Making Sense of the Census: The U.S. Federal Population Census

by Anne Roach | Sep 2, 2011

Anne Roach Census records have been kept by many countries and nations for centuries. While census records may record businesses, veterans, farms, or animals, a population census usually counts of every living person within a geographical boundary.

The United States federal census population schedules contain a wide variety of valuable family history information. They may include names, birthdates, and birthplaces of ancestors. They may also contain occupations, family relationships, land ownership values, and the year an ancestor came to the United States. Because federal census population schedules were gathered every ten years, it is one of the best ways to locate ancestors over several generations with ease. Federal census population schedules may be supplemented with non-population schedules, state census population schedules, vital records, and other historical records.

Why were census population records created in the United States?

Census records were created to help identify how much government representation each state should have in Congress, and required a count of all land-owning citizens throughout the country. In 1790 these records included only the names of the heads of household along with tally marks indicating the ages and genders of other members of the household. Starting in 1850, every person in the household was named, including their age, birthplace and other details.

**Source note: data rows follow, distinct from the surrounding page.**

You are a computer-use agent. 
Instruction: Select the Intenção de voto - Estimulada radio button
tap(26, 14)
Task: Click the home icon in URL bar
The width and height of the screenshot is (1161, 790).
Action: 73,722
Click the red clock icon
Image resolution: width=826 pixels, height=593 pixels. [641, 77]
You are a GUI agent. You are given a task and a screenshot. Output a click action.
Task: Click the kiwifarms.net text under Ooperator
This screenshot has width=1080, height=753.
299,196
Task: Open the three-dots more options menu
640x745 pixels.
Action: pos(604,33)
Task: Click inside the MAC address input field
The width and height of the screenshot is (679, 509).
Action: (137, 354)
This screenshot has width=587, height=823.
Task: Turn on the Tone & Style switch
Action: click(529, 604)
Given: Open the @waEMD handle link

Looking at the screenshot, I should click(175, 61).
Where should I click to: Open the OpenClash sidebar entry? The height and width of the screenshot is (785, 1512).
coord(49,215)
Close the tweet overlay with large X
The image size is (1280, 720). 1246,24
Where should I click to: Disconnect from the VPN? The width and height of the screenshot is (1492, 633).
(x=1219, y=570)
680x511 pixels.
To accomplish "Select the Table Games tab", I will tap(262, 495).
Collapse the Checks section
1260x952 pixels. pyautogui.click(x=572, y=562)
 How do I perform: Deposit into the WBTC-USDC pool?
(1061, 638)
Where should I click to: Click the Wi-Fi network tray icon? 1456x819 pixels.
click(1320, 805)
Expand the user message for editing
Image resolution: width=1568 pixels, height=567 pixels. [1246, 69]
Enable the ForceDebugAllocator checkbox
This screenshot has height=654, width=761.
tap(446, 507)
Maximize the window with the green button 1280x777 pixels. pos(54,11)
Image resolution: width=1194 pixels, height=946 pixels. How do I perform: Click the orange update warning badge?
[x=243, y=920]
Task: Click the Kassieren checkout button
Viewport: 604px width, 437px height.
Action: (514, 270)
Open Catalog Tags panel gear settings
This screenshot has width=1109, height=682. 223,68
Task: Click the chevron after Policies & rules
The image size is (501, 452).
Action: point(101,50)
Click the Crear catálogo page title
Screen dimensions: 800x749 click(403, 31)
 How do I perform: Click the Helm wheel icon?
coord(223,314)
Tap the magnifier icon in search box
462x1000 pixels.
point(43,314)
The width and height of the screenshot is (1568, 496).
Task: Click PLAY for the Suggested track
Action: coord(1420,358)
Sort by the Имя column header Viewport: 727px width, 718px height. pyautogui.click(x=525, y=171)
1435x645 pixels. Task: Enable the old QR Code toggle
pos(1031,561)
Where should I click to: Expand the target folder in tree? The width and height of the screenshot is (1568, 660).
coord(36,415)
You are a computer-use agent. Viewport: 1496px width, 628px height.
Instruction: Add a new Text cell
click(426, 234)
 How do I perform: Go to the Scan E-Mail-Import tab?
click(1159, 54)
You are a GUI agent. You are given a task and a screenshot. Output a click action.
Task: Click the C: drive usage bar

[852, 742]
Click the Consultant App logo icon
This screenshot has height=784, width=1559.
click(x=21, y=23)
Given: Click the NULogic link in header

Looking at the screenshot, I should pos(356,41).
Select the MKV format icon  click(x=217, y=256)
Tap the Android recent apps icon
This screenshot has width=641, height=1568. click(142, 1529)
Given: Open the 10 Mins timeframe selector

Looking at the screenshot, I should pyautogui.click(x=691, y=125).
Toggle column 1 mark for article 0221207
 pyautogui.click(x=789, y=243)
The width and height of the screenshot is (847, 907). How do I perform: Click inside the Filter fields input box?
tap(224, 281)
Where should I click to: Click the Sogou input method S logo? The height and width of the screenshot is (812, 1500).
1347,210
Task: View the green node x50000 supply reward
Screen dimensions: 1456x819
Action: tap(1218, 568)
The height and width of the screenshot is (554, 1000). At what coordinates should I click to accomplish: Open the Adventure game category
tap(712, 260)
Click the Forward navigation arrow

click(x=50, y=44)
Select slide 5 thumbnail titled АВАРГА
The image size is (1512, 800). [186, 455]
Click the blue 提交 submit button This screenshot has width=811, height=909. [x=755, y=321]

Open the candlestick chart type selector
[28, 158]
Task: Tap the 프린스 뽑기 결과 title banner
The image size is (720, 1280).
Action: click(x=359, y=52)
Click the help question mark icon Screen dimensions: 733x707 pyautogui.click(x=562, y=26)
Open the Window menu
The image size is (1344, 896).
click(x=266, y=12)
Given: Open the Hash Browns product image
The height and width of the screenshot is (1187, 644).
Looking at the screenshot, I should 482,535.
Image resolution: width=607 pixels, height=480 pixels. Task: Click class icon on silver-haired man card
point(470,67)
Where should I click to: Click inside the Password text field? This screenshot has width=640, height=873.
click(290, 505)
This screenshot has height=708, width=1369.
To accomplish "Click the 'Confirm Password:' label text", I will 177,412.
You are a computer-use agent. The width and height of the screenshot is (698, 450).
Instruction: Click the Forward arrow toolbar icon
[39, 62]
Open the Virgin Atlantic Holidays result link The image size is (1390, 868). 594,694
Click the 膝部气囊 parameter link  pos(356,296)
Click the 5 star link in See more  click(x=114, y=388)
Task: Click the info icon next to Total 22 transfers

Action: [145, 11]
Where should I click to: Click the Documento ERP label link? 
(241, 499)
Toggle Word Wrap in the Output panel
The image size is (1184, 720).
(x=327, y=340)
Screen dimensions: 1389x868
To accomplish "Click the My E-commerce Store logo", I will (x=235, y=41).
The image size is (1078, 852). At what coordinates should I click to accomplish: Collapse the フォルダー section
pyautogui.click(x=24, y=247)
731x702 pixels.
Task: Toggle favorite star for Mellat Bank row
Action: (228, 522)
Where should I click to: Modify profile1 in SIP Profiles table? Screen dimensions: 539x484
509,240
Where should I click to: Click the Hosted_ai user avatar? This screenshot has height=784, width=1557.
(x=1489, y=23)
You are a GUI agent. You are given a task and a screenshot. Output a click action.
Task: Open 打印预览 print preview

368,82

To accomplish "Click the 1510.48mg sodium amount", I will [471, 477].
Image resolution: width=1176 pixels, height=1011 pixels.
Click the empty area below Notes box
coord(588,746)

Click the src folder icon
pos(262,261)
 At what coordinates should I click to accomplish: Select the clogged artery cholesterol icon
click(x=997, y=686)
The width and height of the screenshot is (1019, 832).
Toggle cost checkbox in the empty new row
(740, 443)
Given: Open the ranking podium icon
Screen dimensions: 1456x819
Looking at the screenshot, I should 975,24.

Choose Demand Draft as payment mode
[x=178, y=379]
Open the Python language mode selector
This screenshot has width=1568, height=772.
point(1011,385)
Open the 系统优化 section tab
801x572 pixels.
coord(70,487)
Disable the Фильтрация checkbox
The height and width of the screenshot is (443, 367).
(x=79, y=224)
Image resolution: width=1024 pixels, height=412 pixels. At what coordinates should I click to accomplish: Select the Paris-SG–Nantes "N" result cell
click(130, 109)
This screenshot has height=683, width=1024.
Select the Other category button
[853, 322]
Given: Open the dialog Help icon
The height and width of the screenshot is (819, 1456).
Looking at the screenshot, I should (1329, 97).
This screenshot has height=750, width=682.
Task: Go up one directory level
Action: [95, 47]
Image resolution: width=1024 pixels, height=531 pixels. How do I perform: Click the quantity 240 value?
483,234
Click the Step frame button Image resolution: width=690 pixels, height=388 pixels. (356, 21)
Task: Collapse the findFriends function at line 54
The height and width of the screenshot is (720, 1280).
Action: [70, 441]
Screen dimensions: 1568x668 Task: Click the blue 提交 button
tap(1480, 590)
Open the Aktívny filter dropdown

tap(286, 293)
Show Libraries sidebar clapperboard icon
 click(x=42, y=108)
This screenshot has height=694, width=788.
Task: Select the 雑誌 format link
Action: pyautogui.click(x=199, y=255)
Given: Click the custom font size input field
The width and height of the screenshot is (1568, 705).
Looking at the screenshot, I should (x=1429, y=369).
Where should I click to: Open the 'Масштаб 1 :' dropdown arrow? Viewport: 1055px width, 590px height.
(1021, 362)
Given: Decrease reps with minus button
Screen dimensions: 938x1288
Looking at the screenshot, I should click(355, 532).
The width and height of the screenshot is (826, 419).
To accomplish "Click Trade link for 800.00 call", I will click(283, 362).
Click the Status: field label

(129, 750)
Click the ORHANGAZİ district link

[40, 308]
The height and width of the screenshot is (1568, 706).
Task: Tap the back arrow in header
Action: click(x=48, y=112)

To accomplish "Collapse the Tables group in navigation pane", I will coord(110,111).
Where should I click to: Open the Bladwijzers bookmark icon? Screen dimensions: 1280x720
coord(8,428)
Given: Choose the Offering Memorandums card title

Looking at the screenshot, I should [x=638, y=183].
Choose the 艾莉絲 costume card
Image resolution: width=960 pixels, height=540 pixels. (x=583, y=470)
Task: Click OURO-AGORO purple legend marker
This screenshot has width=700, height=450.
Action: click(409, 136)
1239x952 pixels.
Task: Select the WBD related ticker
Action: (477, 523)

How do I search the 1850-1930 censuses?

First, identify an ancestor born prior to 1930. It is helpful to know the state where they lived and/or the ancestor's approximate age in 1930, but not necessary. If the ancestor was female and not yet married, search for her first name and her maiden name if it is known. If the ancestor was an adult, search backward through each decade until the individual is young enough to be listed with parents or guardians. If the ancestor was a child, the search results may list the ancestor's parents and siblings living in the same household. Pay attention to where the parents were born and their ages.

Repeat the same process with the parents of the ancestor, searching until you find them listed as children with parents. To locate female ancestors' maiden names, locate marriage records for the mother and father. Look for the marriage record in the state and/or county where the oldest child was born.

Where is the 1890 census?

Records for about 6000 individuals survived the destruction of the 1890 federal population schedule of the census, originally containing about 62 million individuals. Prior to the existence of the National Archives to house records, the 1890 census were stacked outside of a waterproof, fireproof record vault in the basement of the Commerce Building in Washington, D.C. They were severely damaged during a basement fire. While only 25% of the records were destroyed by fire, the remaining records were later destroyed due to severe water damage.

How do I search census records prior to 1850?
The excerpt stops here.